Saturday, March 6, 2010

GCNP river boundary 20; reservoir considerations (edited 7/11/10)

Several considerations:

The 1882 Executive Order establishes the Hualapai Reservation "to and along" the river. Thats the 1882 river. It was not mapped.
The river channel was mapped before Hoover dam was built; call it the 1923 river, a now buried, and for any but the longest term uses, unrecoverable channel in most of the last 40 miles of the Grand Canyon. 
The reservoir has been at intermediate and even maximum elevations, where it was trapping silt and filling in channels, and creating land on top of the old banks and the old channel. Call this the 1983 (maximum) river. Even though the USGS quads were produced before 1983, I believe they were intended to show the theoretical maximum, along with something that probably(?) is supposed(?) to approximate(?) the 1923 channel. 
The river now is in the grip of another current prolonged drought, bringing the river back to a condition of flowing and carving into the silt, many miles beyond the Grand Wash Cliffs. The result is a channel that may or may not be exactly that of the 1882 or 1923 river. Call it the 2010 river.

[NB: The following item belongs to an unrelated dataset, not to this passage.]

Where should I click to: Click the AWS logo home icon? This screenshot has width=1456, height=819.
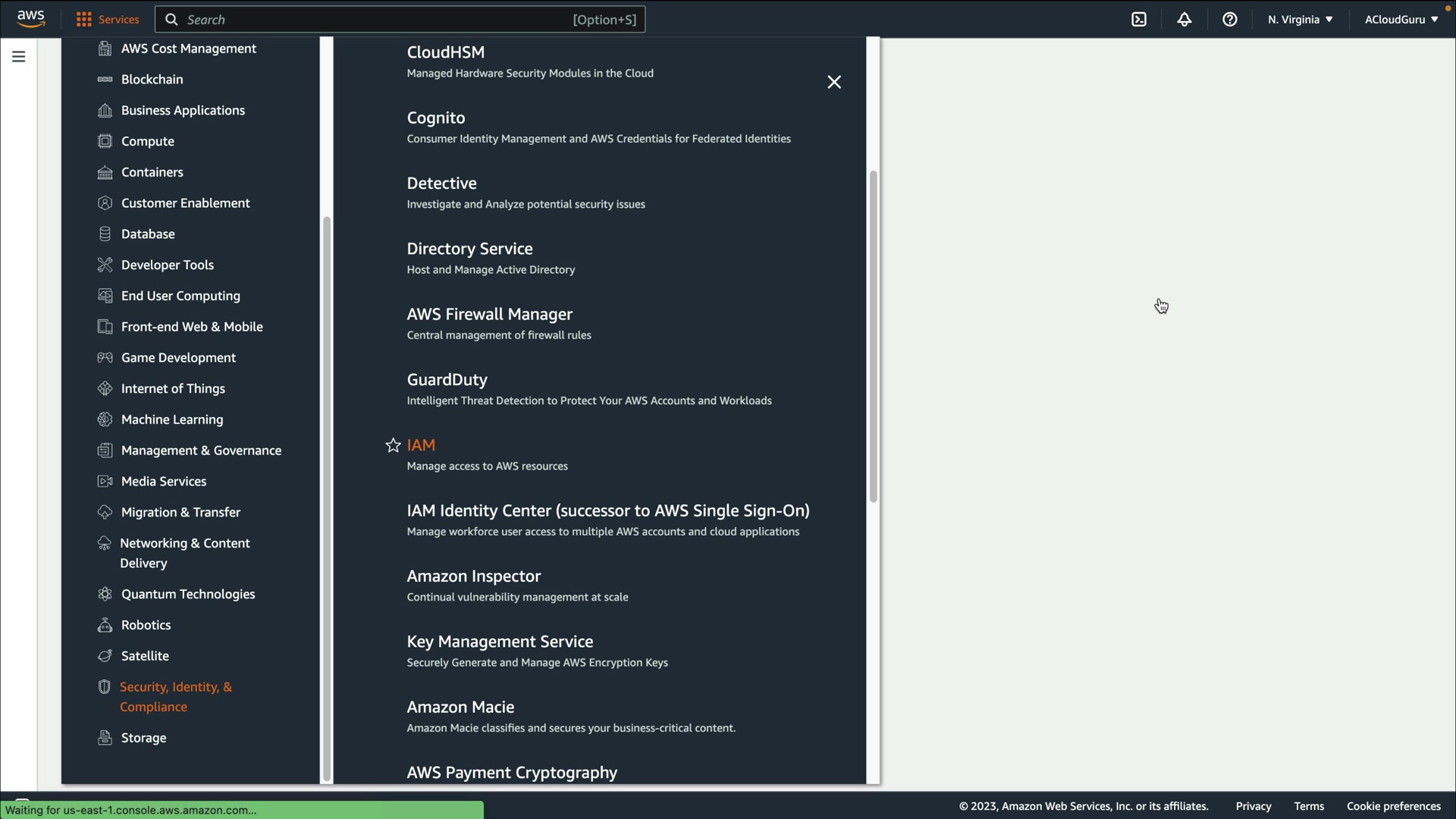click(x=31, y=19)
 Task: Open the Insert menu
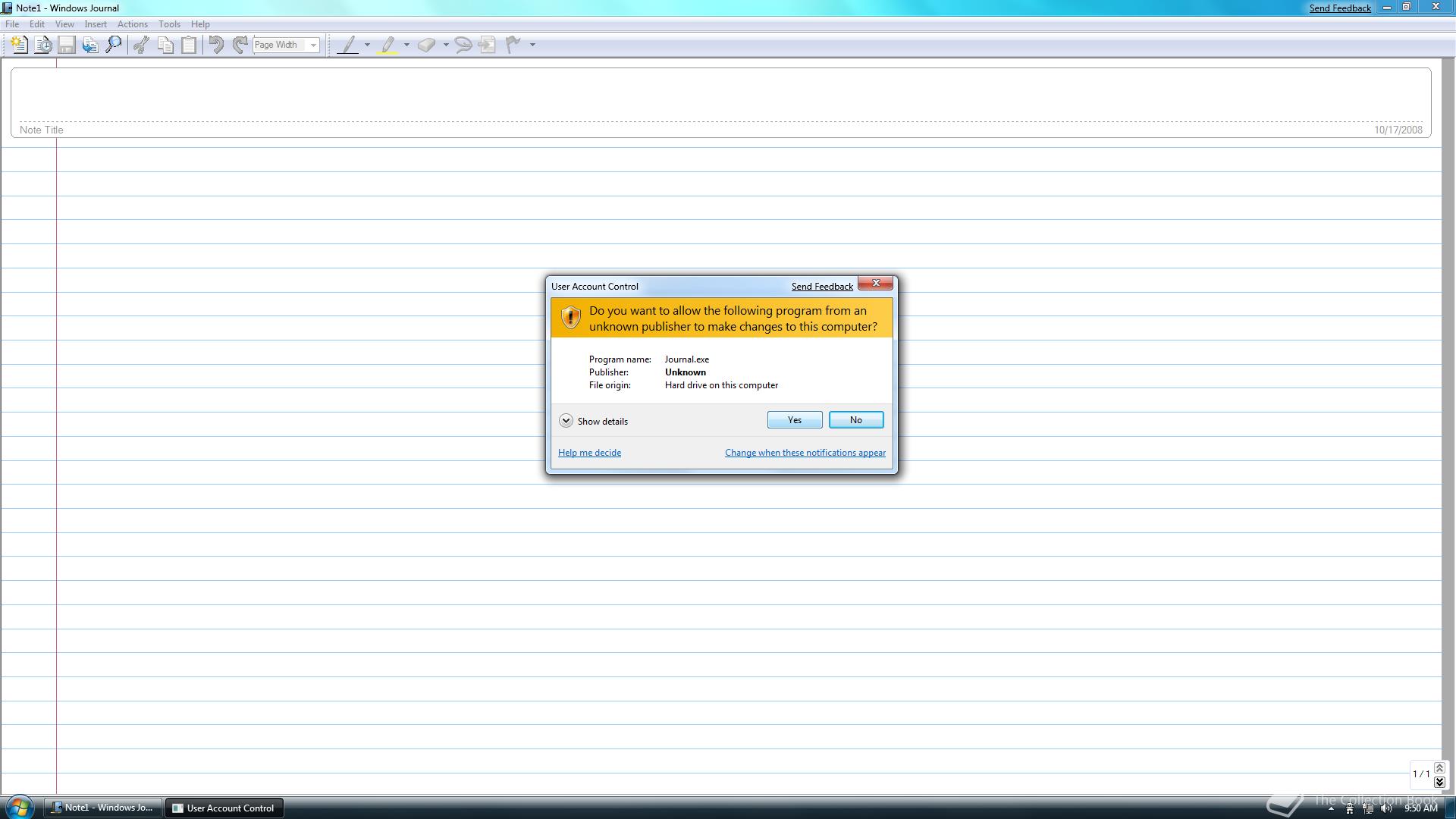(96, 24)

The river in 1882 and up until Hoover went into operation fluctuated seasonally, ranging from a few thousand cfs to 300,000+ cfs. 
Hoover's operation and the Colorado's water supply produce fluctuations in Mead reservoir over a multi-year period.
With Glen's operations, beginning in the mid-1960's, daily fluctuations become possible, although attenuated by the time they reach the reservoir backwater.

The purpose of the 1975 Enlargement Act with respect to the river was to unify administration of its use under Grand Canyon National Park. To that end, the boundary was put "on the south bank". That was in order to include the entire river surface in the Park, as emphasized in the legislative documents, and is a refinement, a definition, by Congress of what the language of the 1882 reservation proclamation meant by "to and along the river". 
No one intended to take any of the Hualapai Reservation into the Park. This was qualified by language that land could be taken if the Hualapai consented. This, however, is a meaningless clause, since it was clear from the history of the LMNRA legislation that the Hualapai have fought hard enough for their reservation that they have no intention of agreeing to any violations of its integrity. This leads to the wet foot/dry foot doctrine: If you step off a boat on the river in the Canyon, and your foot goes into water, you are in the Park. If you step off onto land (even squelchy mud right next to the river) on the south bank along the Hualapai Reservation, you are on Hualapai land. The doctrine is a sensible, practical way of letting people know whose jurisdiction they are under, avoiding fencing and signs and court battles. It may be, for fiercely territorial types, a funny sort of boundary, since it fluctuates due to Glen Canyon dam operations. However, it is always well-defined, and good will prevailing, will serve the purpose.

The wet foot/dry foot doctrine is quite clear in its application until we get down into the reservoir-impacted stretch: Congressional intent was to reserve the administration of the river, regulating the use of its water surface, to GCNP. It is clear that there was no intent to take Hualapai land, and the EO language of "to and along" certainly is compatible with the wet foot/dry foot doctrine. Congress did not adopt either of the extremist views: that the Reservation extended to the middle of the river, or that the Park boundary would go to the historic high water line on the south shore. Neither extreme makes sense in terms of the practical aim of unifying administration over river use. What Congress did was exercise its powers to make specific what had been ambiguous. If one prefers, one can speak of Congressional compromise between extremes. 

How, then, to depict the boundary? We cannot recover the 1882 river. The 1923 river is one snapshot of a fluctuating target. The prohibition (as I like to think of it) against taking any Hualapai land means that the maximum water surface as shown as of 1983 is irrelevant, because to depict that as the Park boundary would amount to acquisition-by-dam of Hualapai Reservation land, which the Hualapai have no intention of giving up. 
We are left with the practical alternative, to take the depiction on the USGS quads of the "original"  channel as an approximation of the 1882, 1923, and 2010 rivers. (The last, by the way, is also approximated by the Google map photographs, although they are not as up-to-date as 2010--see the lack of a rapid at Pierce Ferry.  Another approximation.)

With these considerations in mind, I have settled on drawing the ---- + ----- + Park boundary by following the river edge line on the variously dated USGS quads. This line seems intended to indicate, "approximately", the river channel pre-dam, that is as of 1882, or 1923, or whenever the quad data was collected. In this way, the encroachment and silt pile-up on the south bank under previous high waters of the reservoir does not imply any taking of what was certainly, and is certainly, Hualapai land. In the present river-flowing regime of the upper Hoover reservoir, the wet foot/dry foot doctrine is mostly fairly obvious. To mile 273.3, if you step on land on the south bank, you are on Hualapai land, even if it is onto silt or mud. And if the reservoir should rise again, and water should cover that silt, remember that all things change, and behave well.